Вслед за постояльцами «пеналов» мы проходим этапы погружения в местную реальность, от «Комнаты» с сочиненным для нее Львом Рубинштейном «Дневником писателя» до «Смерти», напоминающей о самоубийстве здесь 1 ноября 1974-го Геннадия Шпаликова и воспроизводящей обстановку комнаты Бориса Пастернака 30 мая 1960 года, в момент его смерти. А в баре внизу можно увидеть случайно обнаруженные кадры его похорон, подробное описание которых составил Вениамин Каверин — один из считанных переделкинских старожилов, сохранивших безупречную репутацию. Ольга Ивинская, кажется, писала, что Каверин единственный здоровался с Фединым, главой Союза писателей: они вместе были в «Серапионовых братьях», Каверин считал, что если он не подаст руки Федину, то уж никто не подаст. Но после травли Пастернака и Каверин перестал здороваться с другом юности.
Фото: Иван Лунгин
Еще помнится, из чьих-то мемуаров, что Федин писал все письма под копирку — для архива. И кому теперь нужен тот архив, вместе с миллионными тиражами собраний сочинений главных писательских чинов, — вот о чем напоминает этот городок с искусственно возрожденным Домом творчества, в котором теперь, правда, устраиваются писательские резиденции. И, может быть, не зря.
Запись похорон объявилась в нулевые годы: вдова чтеца-декламатора Балашова, соседа Пастернака по писательскому дому в Лаврушенском (говорили, что «у него из-под кожи погоны растут»), предложила внучке поэта купить хранившуюся у нее пленку. Очевидно, что похороны Пастернака снимал чекист, задерживаясь на крупных планах, высматривая через объектив нелояльных сограждан и иностранцев.
Но до «Смерти» тут еще есть «Любовь» — в Переделкине она была свободнее, чем в Москве, и скорее не довоенный Пастернак тут возникает в памяти (когда он писал жене пафосное: «Ты — все. Ты — жизнь»), а после инфаркта, 1953 года, в ожидании скорого финала, написавший Ивинской: «Простимся, бездне унижений/Бросающая вызов женщина!».
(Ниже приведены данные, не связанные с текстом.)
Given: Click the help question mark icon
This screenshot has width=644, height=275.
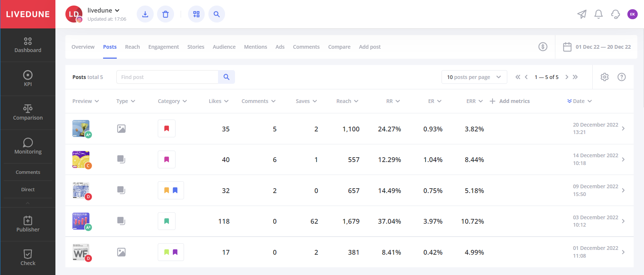Looking at the screenshot, I should (621, 77).
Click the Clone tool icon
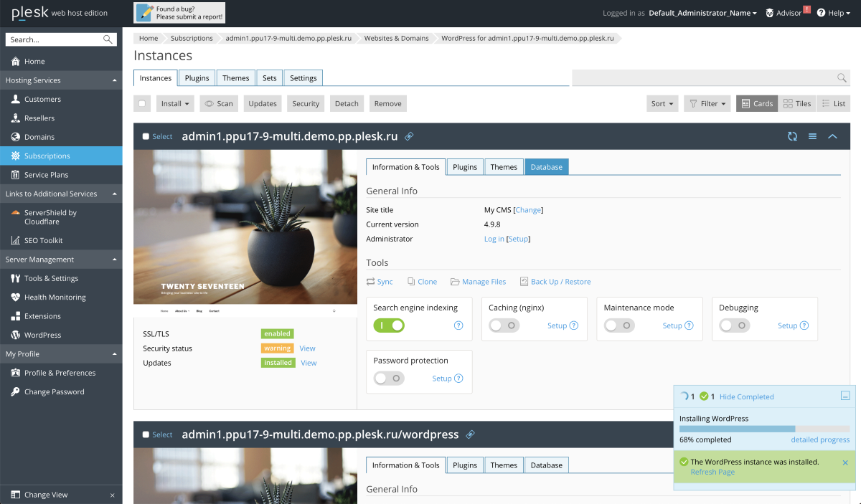This screenshot has width=861, height=504. [411, 282]
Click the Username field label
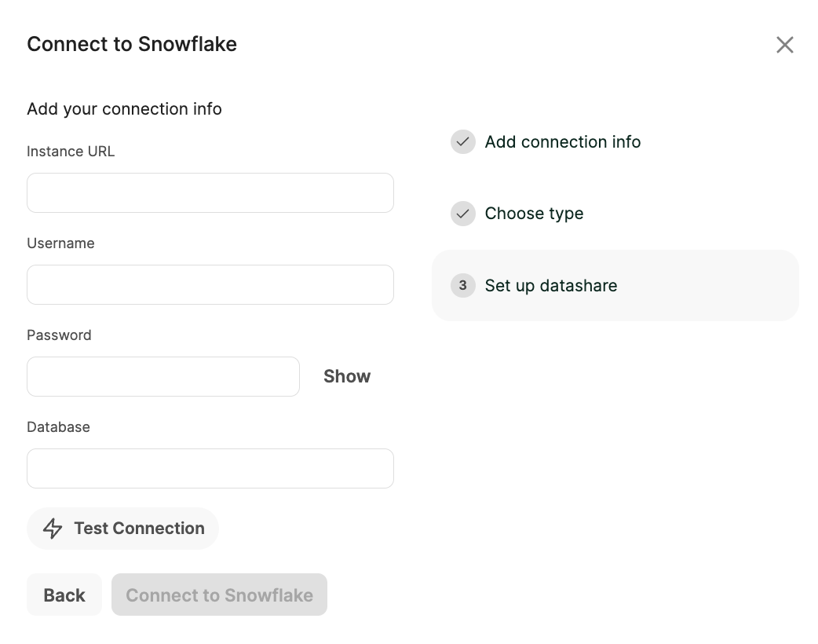 [x=60, y=243]
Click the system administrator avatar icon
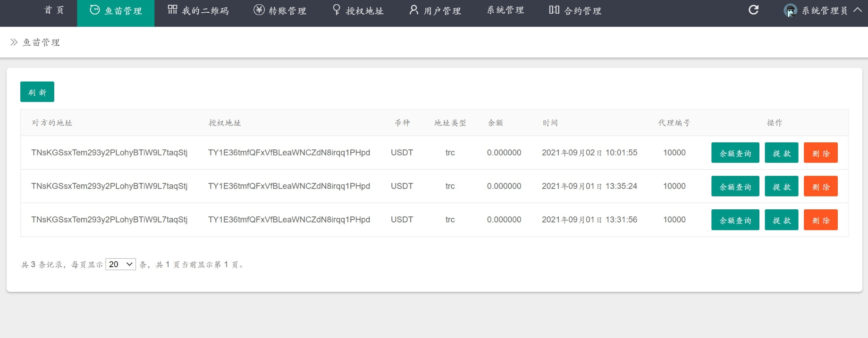The width and height of the screenshot is (868, 338). click(790, 10)
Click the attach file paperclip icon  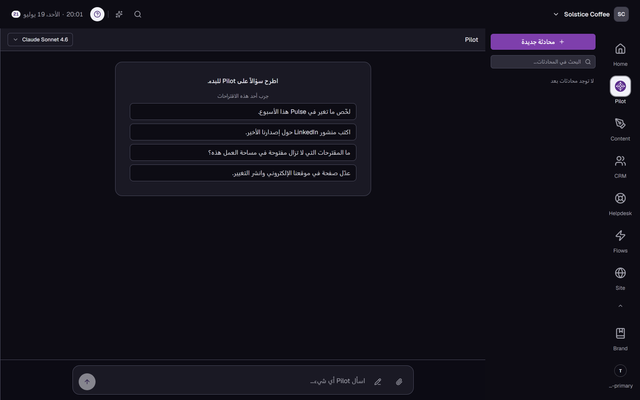[x=399, y=382]
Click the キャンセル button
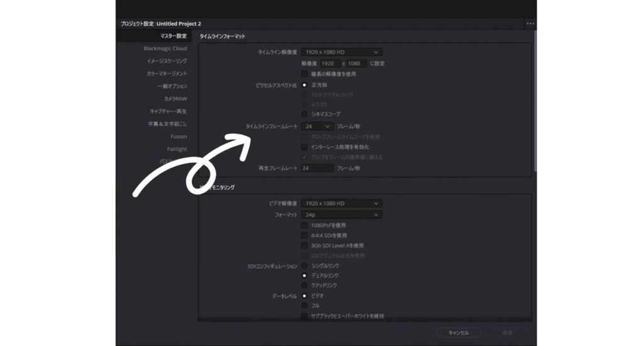 point(459,332)
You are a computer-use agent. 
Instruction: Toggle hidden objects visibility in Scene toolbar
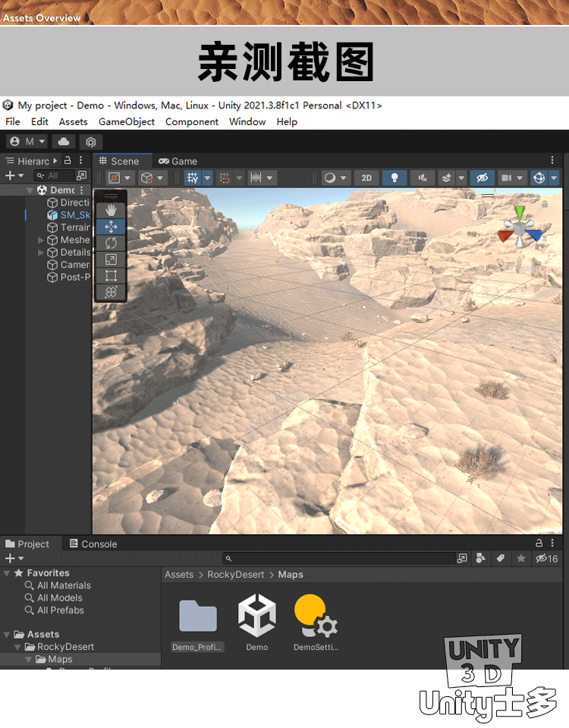tap(481, 177)
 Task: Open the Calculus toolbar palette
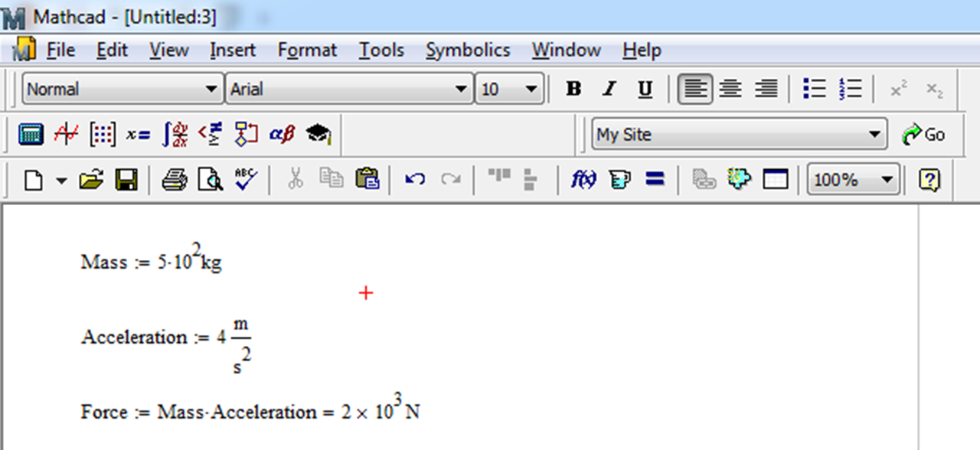[174, 134]
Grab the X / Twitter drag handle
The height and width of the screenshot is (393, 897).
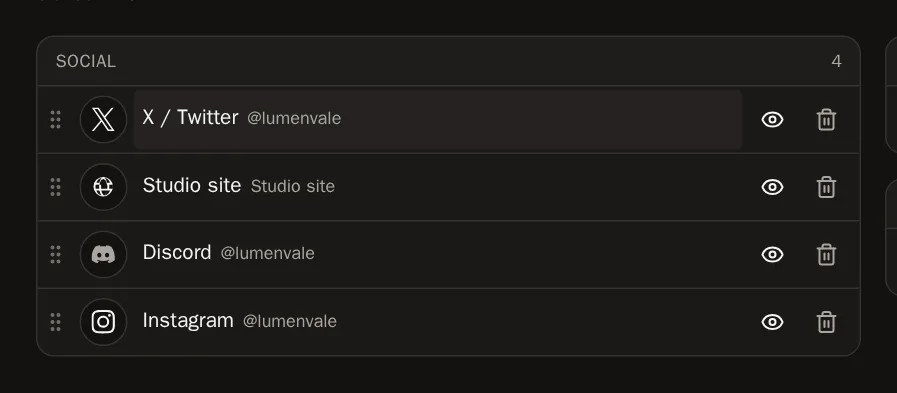[55, 120]
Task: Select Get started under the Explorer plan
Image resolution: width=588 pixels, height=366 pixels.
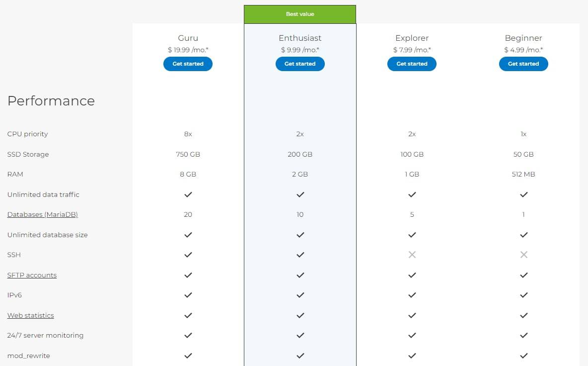Action: pyautogui.click(x=412, y=64)
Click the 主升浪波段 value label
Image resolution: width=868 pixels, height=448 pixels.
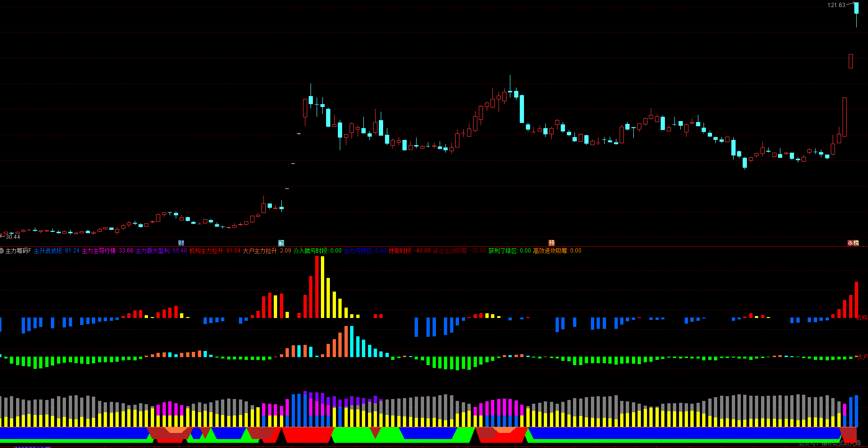click(57, 251)
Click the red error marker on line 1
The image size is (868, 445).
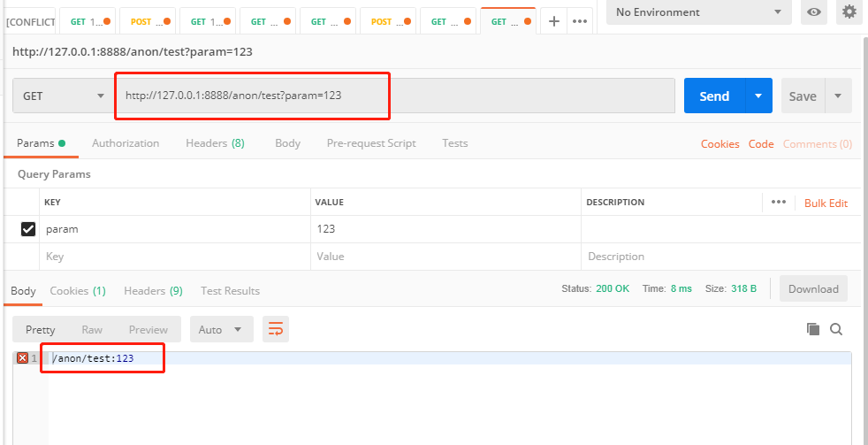pyautogui.click(x=22, y=358)
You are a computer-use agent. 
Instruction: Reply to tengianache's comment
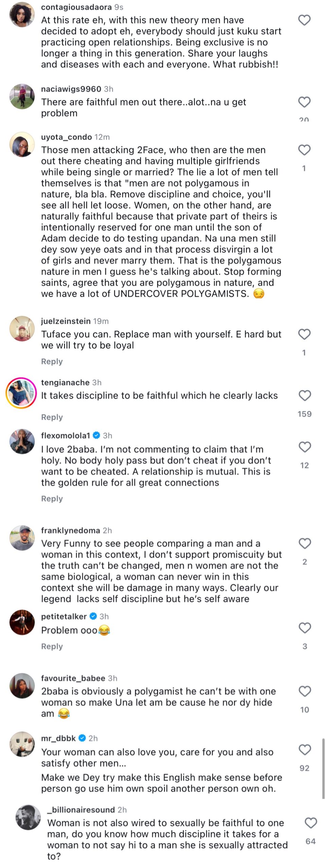[x=52, y=417]
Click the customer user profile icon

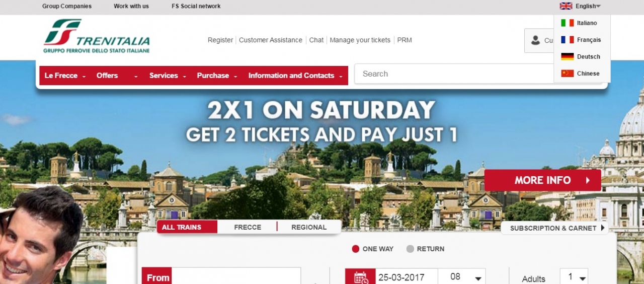point(535,40)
Помимо «Любви» есть «Прослушка», не оставляющая иллюзий. И «Убежище», которое Корней Чуковский — безусловный гений этого места — предоставил когда-то опальному Солженицыну. Хотя конкретно выставочное «Убежище» посвящено драматургу Александру Афиногенову: когда в 1937 году против него и его соратников по РАППу (Российской ассоциации пролетарских писателей) развернули кампанию, и он ждал ареста, месяцы тихой жизни на природе оказались спасительными. Или только казались. Потому что убежище — временное, безопасности не обещает. А из кустов все равно торчат уши Искандерова кролика, который шепчет удаву: «Ваш гипноз — это наш страх. Наш страх — это гипноз».